Stored records:
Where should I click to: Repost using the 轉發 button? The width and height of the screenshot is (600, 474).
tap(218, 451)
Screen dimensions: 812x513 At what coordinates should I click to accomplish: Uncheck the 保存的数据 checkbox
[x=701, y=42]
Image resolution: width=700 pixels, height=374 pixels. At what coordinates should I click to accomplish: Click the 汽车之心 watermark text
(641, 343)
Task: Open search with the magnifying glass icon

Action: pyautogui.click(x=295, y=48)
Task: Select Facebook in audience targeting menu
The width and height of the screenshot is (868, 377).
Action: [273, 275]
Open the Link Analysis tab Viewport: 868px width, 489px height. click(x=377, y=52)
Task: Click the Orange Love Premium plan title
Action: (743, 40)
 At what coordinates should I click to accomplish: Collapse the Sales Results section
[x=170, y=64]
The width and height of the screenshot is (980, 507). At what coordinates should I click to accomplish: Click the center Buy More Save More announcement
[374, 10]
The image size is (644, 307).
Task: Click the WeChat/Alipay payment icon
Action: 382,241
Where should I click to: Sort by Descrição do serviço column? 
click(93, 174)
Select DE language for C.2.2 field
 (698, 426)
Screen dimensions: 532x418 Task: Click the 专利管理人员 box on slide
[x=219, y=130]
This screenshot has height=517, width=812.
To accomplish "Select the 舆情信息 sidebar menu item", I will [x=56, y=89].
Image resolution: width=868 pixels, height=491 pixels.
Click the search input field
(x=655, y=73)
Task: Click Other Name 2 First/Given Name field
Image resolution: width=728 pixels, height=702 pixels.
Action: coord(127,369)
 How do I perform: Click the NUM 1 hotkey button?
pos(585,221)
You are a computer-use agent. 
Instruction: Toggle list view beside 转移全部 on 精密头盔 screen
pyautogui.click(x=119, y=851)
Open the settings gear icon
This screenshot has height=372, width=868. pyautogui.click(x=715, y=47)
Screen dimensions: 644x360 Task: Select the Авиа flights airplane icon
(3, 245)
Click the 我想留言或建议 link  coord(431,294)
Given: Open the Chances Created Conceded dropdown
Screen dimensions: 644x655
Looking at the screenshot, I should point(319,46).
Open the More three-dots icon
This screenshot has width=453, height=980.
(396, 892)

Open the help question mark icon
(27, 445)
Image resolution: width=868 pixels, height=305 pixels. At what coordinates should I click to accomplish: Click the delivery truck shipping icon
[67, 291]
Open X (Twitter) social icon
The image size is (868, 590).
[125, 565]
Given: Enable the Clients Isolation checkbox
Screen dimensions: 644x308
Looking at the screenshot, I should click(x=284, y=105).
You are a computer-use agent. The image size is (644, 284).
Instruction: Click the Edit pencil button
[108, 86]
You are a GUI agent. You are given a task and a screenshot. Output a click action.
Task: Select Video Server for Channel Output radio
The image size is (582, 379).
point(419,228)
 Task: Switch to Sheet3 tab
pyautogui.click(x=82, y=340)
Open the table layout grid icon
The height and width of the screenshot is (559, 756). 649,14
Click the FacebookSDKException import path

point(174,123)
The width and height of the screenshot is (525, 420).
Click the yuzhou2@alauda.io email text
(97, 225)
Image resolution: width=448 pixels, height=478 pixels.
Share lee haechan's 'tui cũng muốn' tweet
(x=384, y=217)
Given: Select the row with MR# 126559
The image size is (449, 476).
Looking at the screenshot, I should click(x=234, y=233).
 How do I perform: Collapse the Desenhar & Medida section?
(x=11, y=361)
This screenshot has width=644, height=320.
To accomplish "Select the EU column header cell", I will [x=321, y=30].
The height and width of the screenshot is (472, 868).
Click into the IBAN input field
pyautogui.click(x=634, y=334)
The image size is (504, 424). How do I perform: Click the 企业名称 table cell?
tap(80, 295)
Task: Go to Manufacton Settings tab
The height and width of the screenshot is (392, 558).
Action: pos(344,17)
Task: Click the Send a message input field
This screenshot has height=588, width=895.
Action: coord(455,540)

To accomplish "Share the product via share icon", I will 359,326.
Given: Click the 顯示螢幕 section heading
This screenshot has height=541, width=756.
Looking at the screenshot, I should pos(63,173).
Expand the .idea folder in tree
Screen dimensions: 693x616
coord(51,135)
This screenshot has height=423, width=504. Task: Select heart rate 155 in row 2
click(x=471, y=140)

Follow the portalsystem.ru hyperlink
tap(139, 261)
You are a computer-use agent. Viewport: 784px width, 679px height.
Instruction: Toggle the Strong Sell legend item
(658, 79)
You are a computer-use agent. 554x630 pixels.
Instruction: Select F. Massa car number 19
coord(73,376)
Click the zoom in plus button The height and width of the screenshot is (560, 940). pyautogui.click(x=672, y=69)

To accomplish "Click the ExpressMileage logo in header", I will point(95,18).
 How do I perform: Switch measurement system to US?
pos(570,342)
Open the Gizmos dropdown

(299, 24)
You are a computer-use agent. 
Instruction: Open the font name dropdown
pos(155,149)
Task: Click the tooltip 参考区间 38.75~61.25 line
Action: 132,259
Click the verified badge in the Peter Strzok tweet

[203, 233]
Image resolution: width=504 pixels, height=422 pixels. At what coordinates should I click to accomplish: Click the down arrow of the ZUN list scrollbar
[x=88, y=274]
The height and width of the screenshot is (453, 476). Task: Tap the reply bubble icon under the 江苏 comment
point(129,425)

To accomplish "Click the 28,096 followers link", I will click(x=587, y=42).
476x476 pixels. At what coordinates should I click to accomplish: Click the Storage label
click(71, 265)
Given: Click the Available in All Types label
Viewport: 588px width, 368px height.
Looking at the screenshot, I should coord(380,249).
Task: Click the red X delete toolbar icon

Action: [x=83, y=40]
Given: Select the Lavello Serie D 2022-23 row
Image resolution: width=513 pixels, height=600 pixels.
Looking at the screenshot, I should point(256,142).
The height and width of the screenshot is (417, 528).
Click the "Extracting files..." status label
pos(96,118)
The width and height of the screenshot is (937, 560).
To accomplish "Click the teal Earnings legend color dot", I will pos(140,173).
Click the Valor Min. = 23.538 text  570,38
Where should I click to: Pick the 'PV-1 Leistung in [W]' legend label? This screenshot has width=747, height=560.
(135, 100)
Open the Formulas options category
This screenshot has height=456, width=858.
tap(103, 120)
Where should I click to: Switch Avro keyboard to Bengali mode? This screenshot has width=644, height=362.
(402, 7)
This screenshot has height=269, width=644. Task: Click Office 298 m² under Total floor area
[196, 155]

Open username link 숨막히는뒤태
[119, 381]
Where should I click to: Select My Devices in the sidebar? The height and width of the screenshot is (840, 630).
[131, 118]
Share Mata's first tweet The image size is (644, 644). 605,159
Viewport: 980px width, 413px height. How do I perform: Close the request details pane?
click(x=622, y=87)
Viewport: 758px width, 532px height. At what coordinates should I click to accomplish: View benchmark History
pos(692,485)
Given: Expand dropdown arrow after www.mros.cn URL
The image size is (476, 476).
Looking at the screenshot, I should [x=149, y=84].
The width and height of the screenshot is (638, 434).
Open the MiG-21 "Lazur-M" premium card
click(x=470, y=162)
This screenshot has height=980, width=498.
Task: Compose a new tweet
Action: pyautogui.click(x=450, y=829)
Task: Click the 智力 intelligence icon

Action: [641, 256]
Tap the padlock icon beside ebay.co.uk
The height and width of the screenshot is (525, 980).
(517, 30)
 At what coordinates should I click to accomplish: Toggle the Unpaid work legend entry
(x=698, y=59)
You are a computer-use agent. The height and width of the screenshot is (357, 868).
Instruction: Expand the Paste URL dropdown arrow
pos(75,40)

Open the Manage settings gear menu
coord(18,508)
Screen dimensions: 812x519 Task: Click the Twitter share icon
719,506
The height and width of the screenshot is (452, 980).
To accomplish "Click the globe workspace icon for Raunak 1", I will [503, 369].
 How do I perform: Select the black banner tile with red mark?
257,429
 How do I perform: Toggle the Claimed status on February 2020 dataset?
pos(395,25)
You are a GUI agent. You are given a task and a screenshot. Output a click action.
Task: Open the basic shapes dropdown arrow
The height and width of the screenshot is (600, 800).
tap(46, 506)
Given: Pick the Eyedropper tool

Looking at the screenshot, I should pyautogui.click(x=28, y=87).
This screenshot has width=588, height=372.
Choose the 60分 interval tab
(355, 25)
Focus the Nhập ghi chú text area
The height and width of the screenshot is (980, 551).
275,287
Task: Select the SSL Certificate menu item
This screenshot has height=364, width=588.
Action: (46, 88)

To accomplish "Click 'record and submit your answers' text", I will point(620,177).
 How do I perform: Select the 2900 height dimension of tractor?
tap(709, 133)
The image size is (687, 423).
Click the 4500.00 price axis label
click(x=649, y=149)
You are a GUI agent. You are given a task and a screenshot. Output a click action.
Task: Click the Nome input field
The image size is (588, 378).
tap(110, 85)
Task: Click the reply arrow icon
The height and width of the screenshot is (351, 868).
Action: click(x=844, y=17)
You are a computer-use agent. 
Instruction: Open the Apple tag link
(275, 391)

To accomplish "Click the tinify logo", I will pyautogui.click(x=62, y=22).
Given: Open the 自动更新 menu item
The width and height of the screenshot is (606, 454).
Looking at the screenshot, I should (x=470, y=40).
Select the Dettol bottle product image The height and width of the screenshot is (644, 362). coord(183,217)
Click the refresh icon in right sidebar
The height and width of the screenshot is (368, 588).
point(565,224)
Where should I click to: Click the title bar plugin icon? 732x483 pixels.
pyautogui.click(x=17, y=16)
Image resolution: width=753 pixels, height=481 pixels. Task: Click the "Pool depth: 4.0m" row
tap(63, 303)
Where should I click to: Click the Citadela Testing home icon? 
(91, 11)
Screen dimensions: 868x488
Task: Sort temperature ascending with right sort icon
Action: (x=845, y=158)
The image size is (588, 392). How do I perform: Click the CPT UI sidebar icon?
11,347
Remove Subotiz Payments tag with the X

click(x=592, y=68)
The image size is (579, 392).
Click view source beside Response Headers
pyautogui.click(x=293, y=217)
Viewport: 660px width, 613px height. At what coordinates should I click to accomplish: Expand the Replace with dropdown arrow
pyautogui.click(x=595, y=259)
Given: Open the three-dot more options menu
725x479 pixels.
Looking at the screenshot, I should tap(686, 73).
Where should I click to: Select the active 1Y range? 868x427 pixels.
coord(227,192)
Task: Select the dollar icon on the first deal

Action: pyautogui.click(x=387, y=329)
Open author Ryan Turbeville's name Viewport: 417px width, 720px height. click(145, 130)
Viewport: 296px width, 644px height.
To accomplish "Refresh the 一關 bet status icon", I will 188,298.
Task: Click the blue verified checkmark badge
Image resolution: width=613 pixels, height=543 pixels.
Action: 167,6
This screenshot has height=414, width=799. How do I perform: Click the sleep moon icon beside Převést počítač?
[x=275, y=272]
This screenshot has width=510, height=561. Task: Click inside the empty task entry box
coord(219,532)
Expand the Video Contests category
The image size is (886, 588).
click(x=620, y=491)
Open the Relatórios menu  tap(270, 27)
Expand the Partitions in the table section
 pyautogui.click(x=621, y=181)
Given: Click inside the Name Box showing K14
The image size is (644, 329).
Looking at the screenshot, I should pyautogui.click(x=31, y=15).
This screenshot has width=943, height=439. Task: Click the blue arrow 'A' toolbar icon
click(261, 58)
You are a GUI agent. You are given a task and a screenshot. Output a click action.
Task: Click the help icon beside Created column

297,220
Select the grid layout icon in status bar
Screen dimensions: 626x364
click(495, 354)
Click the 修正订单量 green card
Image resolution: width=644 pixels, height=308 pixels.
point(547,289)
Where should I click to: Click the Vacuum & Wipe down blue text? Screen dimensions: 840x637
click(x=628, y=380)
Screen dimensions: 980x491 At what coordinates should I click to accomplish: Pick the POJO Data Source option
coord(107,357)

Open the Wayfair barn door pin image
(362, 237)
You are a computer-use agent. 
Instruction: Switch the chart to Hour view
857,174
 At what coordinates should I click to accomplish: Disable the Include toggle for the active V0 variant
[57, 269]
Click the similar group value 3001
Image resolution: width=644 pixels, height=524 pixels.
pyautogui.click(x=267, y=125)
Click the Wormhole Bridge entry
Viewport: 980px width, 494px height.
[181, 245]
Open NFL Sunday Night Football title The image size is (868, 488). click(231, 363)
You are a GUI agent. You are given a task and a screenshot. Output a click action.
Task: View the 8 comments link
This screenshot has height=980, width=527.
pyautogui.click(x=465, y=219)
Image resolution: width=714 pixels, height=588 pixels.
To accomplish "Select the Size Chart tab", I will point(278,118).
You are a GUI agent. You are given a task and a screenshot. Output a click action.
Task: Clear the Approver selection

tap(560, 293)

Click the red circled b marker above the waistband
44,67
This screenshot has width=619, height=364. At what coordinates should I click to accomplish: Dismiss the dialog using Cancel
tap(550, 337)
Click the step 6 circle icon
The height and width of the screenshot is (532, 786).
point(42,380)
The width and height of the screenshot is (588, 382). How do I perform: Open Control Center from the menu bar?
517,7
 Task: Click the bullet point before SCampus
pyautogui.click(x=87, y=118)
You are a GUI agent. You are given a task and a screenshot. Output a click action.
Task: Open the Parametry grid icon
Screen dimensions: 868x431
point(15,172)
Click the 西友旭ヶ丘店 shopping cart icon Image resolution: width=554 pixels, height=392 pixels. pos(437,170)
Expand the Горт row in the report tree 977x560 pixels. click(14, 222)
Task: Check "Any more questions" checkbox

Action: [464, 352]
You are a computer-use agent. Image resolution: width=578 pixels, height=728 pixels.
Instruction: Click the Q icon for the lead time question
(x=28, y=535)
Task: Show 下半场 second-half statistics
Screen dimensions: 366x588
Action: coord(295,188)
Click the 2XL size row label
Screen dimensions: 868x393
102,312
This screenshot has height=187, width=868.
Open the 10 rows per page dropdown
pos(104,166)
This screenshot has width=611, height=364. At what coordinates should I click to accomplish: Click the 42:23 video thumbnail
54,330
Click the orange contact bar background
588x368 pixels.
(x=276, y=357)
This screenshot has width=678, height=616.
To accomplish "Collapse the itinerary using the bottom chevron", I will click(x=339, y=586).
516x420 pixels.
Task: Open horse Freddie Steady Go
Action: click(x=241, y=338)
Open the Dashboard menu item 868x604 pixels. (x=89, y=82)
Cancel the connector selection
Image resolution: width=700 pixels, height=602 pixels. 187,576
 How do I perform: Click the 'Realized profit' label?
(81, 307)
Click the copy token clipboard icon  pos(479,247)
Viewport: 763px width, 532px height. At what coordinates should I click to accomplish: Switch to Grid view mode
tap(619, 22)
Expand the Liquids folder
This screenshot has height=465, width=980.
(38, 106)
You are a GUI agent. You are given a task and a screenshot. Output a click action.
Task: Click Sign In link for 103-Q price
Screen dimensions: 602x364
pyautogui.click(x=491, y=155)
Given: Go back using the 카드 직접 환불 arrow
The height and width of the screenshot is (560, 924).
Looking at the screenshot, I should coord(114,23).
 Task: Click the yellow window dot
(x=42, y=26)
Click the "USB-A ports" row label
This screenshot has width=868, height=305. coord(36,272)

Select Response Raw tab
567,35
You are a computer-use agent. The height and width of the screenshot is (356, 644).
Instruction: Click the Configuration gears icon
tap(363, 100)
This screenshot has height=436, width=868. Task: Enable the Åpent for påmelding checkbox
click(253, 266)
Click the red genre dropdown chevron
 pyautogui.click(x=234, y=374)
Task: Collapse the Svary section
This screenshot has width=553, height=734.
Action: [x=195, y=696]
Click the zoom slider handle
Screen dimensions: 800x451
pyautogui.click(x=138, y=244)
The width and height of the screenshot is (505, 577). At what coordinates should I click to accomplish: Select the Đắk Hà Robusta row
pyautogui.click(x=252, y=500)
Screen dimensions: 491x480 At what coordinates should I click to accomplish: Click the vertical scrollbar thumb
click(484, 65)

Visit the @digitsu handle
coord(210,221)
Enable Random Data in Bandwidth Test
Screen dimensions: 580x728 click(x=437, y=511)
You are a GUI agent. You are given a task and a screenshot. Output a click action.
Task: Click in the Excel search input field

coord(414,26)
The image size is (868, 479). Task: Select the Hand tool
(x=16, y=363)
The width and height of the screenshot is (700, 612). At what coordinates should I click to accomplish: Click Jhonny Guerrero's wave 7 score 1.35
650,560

AIM OF THE EXERCISE:
State in a single number how many lines in the data include the word "folder".

TASK OUTPUT:
2